TEXT>
^^^^^^^^
To calculate the new portfolio's required return, we need to follow these steps:

Step 1: Identify the components

We have the following information:

• Stock A Beta: $\beta_A = 0.761$

• Stock B Beta: $\beta_B = 0.967$

• Stock C Beta: $\beta_C = 1.353$

• Weights of stocks in the portfolio:

  • Bartman Industries: 20% or $W_{\text{Bartman}} = 0.20$
  • Stock A: 15% or $W_A = 0.15$
  • Stock B: 40% or $W_B = 0.40$
  • Stock C: 25% or $W_C = 0.25$

We also assume the market risk premium (the expected return on the market minus the risk-free rate) and the risk-free rate are known or provided, but you haven't given that information. Let's assume:

• Market risk premium: 8% or $R_{\text{M}} - R_{\text{RF}} = 8\% = 0.08$
• Risk-free rate: 5% or $R_{\text{RF}} = 5\% = 0.05$

Step 2: Calculate the weighted average beta for the portfolio

The beta of a portfolio is the weighted sum of the betas of the individual assets. Since Bartman's beta is not provided, we will assume it as $\beta_{\text{Bartman}}$, and include it in our calculation.
^^^^^^^^
DATASET ROWS>
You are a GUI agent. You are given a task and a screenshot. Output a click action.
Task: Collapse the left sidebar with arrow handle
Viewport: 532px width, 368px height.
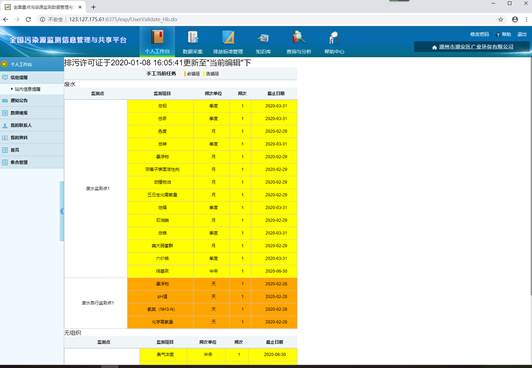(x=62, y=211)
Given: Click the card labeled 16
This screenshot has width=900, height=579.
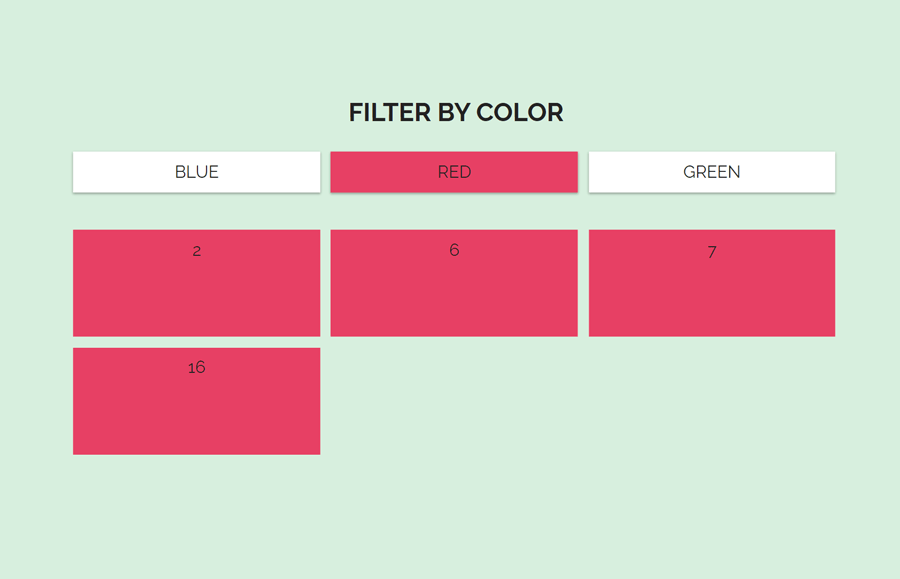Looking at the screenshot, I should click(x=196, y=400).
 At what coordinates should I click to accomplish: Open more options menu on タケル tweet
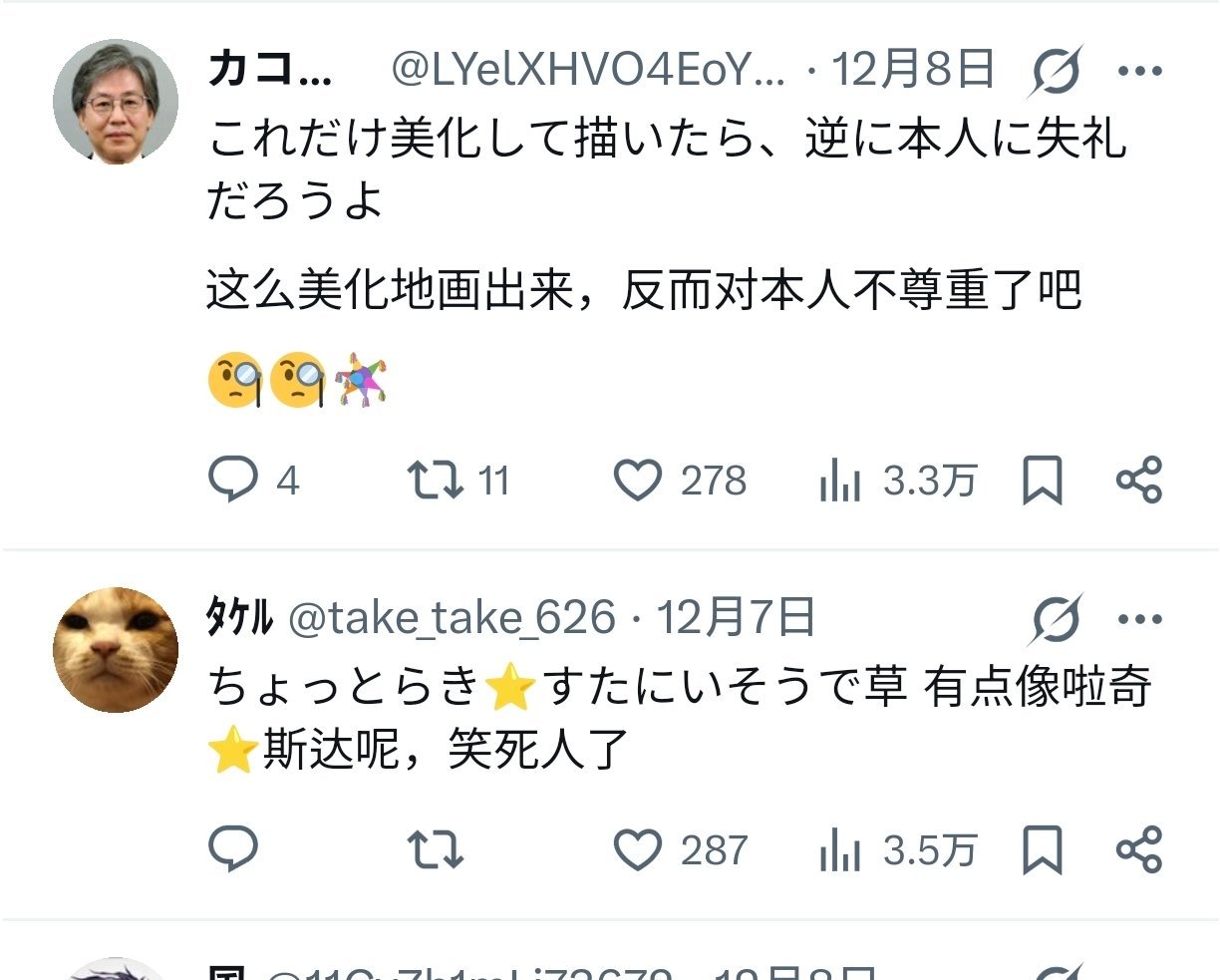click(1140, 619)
^^^^^^^^
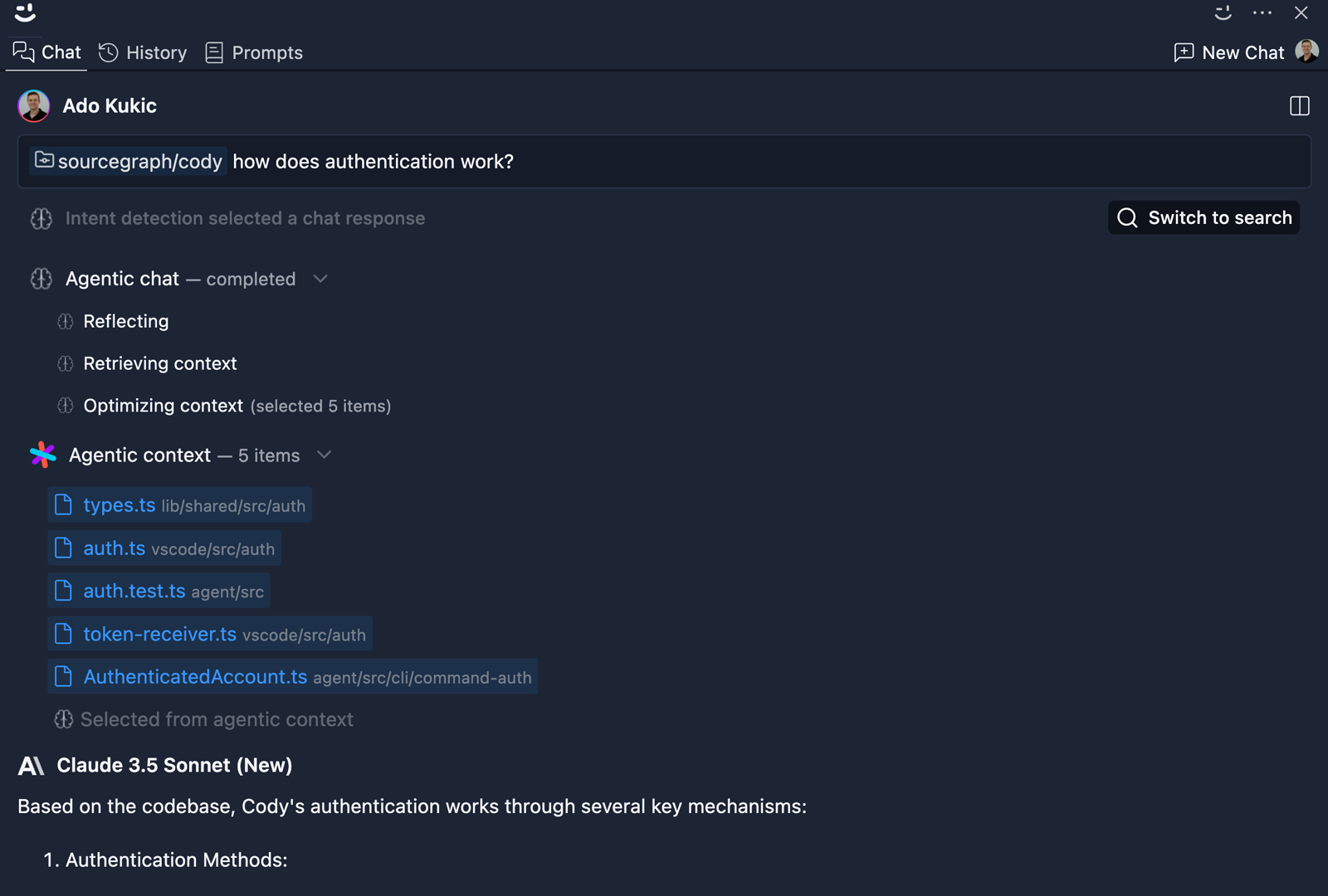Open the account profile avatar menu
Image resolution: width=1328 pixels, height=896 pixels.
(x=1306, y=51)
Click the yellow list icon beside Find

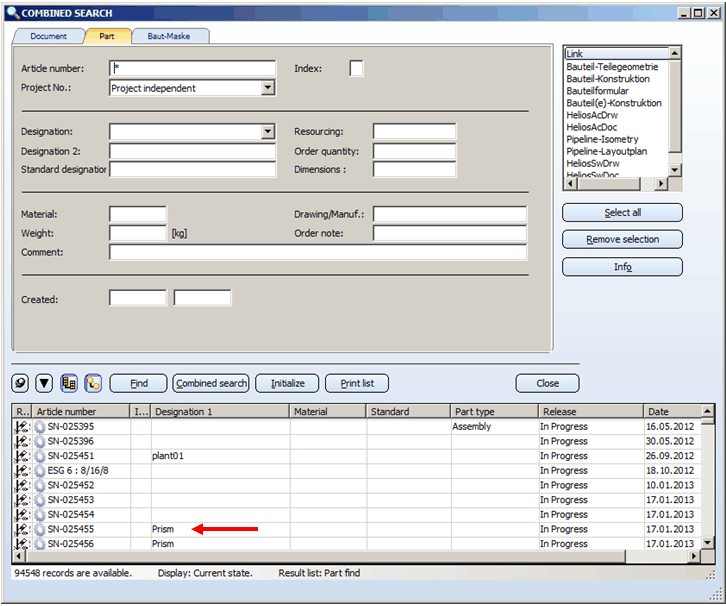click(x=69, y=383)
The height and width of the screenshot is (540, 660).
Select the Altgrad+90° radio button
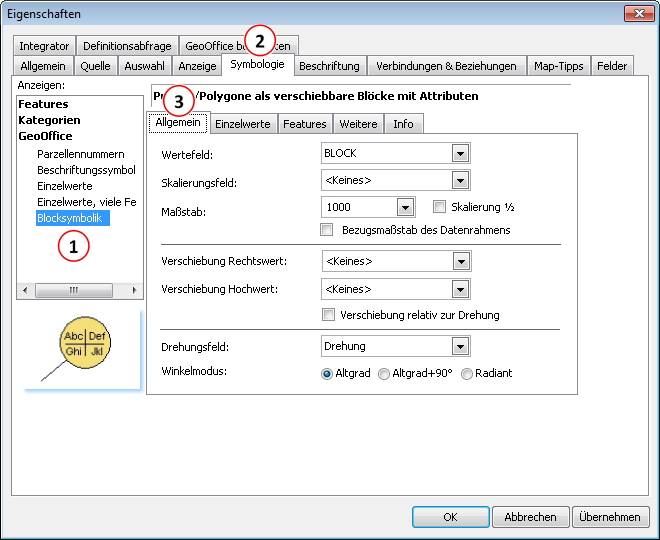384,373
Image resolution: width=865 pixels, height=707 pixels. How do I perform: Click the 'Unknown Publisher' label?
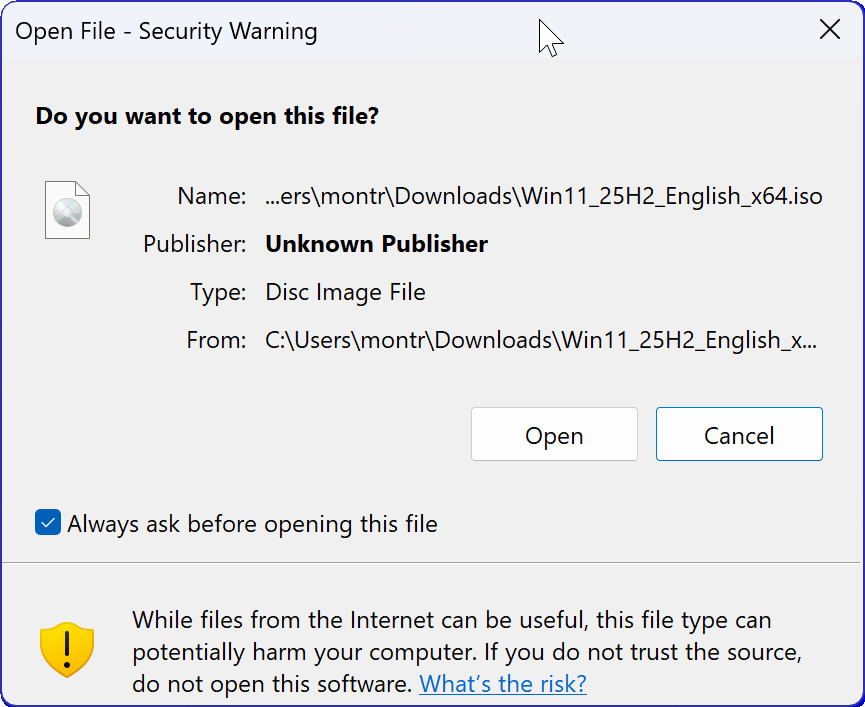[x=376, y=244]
^^^^^^^^
INSTRUCTIONS TO FOLLOW>
Reproduce a passage from the portfolio return text word for word, starting at the words "We also assume" and ending after the words "in our calculation.". The items have no connection to the text about a portfolio's required return.

WORKED SOLUTION>
We also assume the market risk premium (the expected return on the market minus the risk-free rate) and the risk-free rate are known or provided, but you haven't given that information. Let's assume:

• Market risk premium: 8% or $R_{\text{M}} - R_{\text{RF}} = 8\% = 0.08$
• Risk-free rate: 5% or $R_{\text{RF}} = 5\% = 0.05$

Step 2: Calculate the weighted average beta for the portfolio

The beta of a portfolio is the weighted sum of the betas of the individual assets. Since Bartman's beta is not provided, we will assume it as $\beta_{\text{Bartman}}$, and include it in our calculation.